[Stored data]
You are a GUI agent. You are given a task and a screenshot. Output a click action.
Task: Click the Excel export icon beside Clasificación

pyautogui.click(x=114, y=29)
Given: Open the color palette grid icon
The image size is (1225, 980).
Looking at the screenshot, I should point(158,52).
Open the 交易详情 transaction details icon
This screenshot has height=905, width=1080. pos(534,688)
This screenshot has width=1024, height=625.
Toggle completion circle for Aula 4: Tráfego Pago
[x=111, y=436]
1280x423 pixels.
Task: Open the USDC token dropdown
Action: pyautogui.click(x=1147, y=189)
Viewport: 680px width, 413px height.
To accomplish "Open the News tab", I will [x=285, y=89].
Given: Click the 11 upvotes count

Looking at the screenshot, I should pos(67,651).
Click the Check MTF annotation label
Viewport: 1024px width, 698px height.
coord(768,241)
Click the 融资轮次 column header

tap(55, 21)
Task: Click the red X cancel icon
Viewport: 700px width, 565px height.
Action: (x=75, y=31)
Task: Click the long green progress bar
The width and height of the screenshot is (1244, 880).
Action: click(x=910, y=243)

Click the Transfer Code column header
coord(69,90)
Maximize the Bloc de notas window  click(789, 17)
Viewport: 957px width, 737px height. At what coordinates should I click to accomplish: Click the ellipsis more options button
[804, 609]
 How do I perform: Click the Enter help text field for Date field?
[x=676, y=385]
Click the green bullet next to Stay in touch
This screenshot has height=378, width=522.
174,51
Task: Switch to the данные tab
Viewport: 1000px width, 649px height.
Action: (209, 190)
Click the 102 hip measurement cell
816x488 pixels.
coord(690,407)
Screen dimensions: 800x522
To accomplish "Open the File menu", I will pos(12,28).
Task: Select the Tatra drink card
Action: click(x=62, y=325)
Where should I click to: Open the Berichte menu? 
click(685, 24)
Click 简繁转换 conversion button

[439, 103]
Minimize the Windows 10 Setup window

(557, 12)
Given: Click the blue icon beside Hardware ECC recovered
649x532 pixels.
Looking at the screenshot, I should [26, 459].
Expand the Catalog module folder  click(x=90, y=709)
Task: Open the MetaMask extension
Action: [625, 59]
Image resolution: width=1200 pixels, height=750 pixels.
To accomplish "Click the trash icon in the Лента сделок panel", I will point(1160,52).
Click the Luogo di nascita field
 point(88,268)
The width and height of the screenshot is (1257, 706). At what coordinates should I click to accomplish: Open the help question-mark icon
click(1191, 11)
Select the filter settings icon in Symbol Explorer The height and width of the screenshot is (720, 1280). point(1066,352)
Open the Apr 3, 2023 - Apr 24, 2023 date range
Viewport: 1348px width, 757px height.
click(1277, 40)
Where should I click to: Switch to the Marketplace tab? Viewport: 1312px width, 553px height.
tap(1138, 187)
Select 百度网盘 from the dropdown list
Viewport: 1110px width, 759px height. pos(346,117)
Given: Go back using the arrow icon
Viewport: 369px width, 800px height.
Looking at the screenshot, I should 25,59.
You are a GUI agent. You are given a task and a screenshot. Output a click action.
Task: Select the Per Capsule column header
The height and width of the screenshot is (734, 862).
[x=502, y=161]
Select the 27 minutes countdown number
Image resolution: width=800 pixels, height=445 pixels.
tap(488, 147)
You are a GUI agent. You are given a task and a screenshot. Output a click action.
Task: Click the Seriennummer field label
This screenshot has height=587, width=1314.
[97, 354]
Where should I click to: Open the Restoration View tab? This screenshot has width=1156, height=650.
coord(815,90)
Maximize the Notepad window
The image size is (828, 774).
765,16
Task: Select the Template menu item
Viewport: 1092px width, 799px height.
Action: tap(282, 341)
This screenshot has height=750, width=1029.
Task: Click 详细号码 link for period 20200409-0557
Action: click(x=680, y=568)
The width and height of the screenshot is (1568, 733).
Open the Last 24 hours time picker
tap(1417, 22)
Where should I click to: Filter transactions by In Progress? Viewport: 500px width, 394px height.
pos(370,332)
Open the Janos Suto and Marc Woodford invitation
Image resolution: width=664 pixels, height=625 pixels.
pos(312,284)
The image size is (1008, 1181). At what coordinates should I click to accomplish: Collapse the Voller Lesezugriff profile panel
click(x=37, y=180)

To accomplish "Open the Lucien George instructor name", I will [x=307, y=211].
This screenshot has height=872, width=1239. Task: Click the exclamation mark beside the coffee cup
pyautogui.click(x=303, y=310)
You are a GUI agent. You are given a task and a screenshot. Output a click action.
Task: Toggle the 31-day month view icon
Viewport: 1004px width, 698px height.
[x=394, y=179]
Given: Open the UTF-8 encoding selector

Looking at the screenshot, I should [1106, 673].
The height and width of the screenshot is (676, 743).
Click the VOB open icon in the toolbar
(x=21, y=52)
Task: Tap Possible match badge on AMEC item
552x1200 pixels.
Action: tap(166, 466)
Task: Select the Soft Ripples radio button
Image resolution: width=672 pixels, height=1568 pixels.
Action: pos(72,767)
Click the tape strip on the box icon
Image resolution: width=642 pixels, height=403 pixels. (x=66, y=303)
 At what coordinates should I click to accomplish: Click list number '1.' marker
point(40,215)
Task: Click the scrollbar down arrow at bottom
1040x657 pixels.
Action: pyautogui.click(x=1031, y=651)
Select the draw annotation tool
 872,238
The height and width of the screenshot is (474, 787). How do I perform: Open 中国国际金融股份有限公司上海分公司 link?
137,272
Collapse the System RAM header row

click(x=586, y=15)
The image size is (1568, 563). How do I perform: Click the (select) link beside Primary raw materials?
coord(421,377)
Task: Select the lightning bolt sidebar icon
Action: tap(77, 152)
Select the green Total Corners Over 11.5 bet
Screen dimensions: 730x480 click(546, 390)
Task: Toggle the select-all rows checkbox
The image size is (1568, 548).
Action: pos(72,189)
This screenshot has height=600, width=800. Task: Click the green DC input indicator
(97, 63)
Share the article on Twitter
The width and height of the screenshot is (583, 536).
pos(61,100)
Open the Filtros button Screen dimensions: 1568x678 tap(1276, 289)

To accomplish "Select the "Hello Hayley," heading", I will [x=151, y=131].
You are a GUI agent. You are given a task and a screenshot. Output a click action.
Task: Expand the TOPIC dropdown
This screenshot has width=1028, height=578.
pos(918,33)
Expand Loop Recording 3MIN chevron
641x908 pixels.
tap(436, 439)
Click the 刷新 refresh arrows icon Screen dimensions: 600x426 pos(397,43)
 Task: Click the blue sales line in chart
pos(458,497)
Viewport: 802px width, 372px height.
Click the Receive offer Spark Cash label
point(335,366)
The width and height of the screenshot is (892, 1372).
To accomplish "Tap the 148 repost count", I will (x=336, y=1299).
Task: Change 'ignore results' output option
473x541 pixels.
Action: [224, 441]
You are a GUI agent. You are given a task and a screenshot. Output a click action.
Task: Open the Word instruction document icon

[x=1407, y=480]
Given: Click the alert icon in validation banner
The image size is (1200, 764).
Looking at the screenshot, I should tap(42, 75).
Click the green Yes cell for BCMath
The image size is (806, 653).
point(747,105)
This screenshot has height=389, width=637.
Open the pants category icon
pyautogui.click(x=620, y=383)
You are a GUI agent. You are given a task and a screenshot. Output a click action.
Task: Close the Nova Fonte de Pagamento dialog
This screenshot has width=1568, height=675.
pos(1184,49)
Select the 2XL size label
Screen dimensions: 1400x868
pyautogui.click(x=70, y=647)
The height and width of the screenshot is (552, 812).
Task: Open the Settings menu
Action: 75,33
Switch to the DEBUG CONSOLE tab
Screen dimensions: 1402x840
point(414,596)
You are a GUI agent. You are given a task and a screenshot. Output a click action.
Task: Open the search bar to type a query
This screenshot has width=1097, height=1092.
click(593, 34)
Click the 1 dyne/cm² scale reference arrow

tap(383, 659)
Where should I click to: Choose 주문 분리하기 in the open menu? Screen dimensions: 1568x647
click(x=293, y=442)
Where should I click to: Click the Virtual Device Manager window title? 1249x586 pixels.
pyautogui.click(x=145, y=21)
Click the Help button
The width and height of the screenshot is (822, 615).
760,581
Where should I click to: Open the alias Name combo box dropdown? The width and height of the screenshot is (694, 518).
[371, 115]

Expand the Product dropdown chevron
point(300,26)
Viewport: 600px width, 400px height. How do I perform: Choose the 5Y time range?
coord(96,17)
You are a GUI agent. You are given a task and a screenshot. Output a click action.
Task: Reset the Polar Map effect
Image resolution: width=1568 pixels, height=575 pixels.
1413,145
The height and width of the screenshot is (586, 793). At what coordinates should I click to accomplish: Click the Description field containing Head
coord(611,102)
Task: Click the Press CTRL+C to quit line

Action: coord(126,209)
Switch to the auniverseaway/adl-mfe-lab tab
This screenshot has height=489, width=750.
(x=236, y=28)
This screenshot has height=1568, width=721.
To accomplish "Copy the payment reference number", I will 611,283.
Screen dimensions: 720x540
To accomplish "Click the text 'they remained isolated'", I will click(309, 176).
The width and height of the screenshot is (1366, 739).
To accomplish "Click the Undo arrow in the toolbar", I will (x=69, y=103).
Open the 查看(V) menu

-- EXERCISE DESCRIPTION --
Locate the word "item" in the records above, and return each line that has it.

-- ANSWER TO THE PROBLEM --
Task: Select the Template menu item
Task: Tap Possible match badge on AMEC item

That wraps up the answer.